One of them does. Only one.
I've also been a pro musician. . . long ago in college. Later in life I was Bass section lead for the Stockton Chorale for around 10 years. We were the invited group to perform with the Manhattan Philharmonic Orchestra for the 100th Anniversary Concert of Carnegie Hall. Our founding conductor, Dr. Art Holton, was brought out of retirement to conduct both the Philharmonic and the the Chorale in Arthur Honegger's "King David". Sold Out New York crowd with the Governor or NY and the Vice President sitting two boxes away from my now ex-wife. We got four standing ovations! It was exciting.

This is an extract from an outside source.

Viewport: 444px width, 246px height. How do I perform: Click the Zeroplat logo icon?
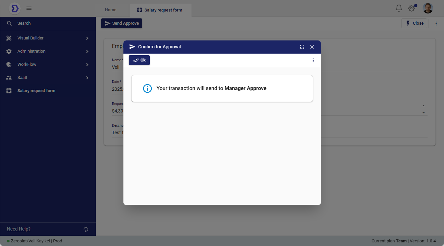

When we got to New York and got off the busses from the Air Port in front of Carnegie Hall, Art Holton was stunned to see his photo hanging three stories tall off of Carnegie Hall! They gave him Toscanini's dressing room. Art had a huge talent but a bigger inferiority complex. He could have been a big frog in a big pond, and instead settled for being a big frog in a small pond as founder of the Stockton Chorale (which he directed for 50 years) and Stockton Symphony.
The Stockton Chorale was Carmen Dragon's favorite large choral group for which he arranged many of his more famous choral pieces including "God Bless America," and "Down By The Riverside". . . we performed many times with his Glendale Symphony.
So, somewhere, around here, I got the T-shirt too. . . but it's gotten a bit moth eaten over the years. I had to give up the Chorale. I've got a very bad back and after three seasons of rehearsing for the concerts and then finding I could not stand through the concert itself to sing, I finally resigned. I've been on the Board of Directors and an office of the board at various times, but I've pulled back completely an am now just a listener who sits in the audience and enjoys the sound of a truly large choral group.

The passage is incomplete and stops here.